The economic crisis we face in the U.S. for the past three years has, in addition to some supporting actors, two main actors: banks and credit bureaus.
As a result of the housing bubble, many consumers assumed impossible to meet financial commitments once the property returned to a value even smaller than the original. To avoid foreclosure, consumers chose to safeguard all your home, delaying other payments such as automobile and credit cards. This results in a severe penalty of the credit bureaus, which drastically reduced the rating of these consumers, severely limiting their access to new credits.
The banks, following the dictates of the credit bureaus, reduced its portfolio of new loans by 90%. Despite new technologies and a broader financial spectrum, many bank executives came to a fantastic solution: auto given larges bond. This came up with a penalty to charge consumers who cashed a check in their offices and clients who did not maintain a certain minimum balance in their current accounts.

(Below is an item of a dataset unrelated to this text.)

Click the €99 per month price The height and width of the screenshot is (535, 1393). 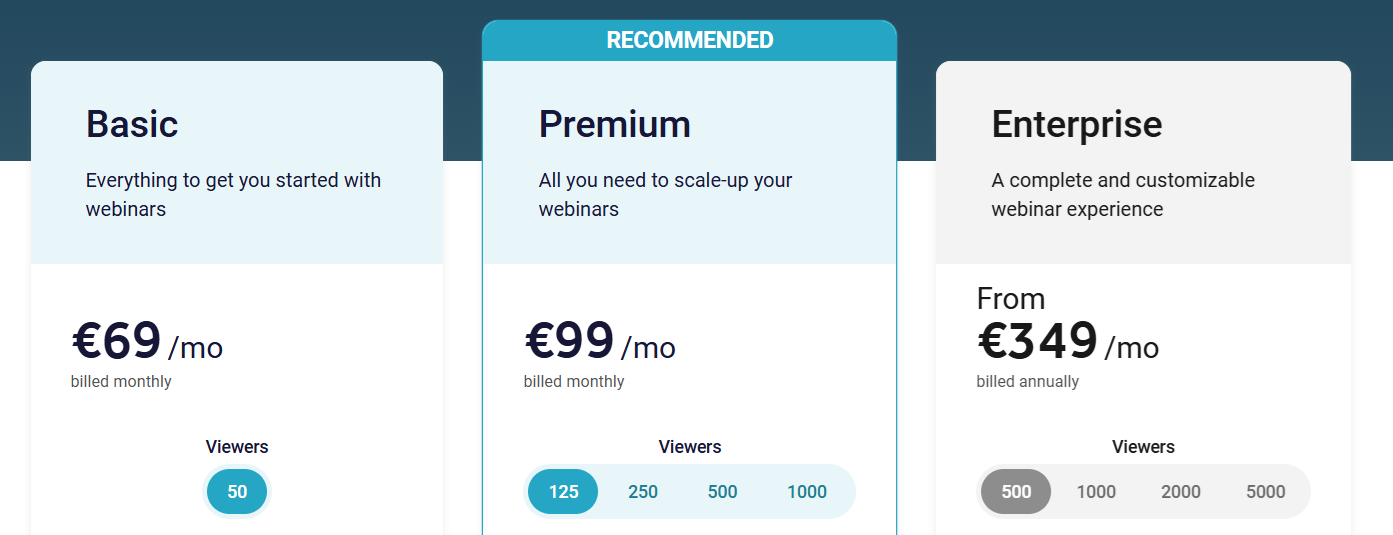(600, 343)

Some bank executives, brazenly, have argued that many customers are now asking for changes to their loans because their home price declined, but when the value of their home has doubled, no customer returned some of their profits to the bank. With this in mind,  is very hard to overcome the crisis.
Politicians should take notice of this matter by legislating for the three major credit bureaus do not penalize consumers who have been affected by the crisis. Instead, they would turn to bank financing for these special cases. Also, the government should increase its guarantee to underwrite the new credits. And it should create an oversight committee to regulate the activity of the entities that rarely collaborate on economic recovery.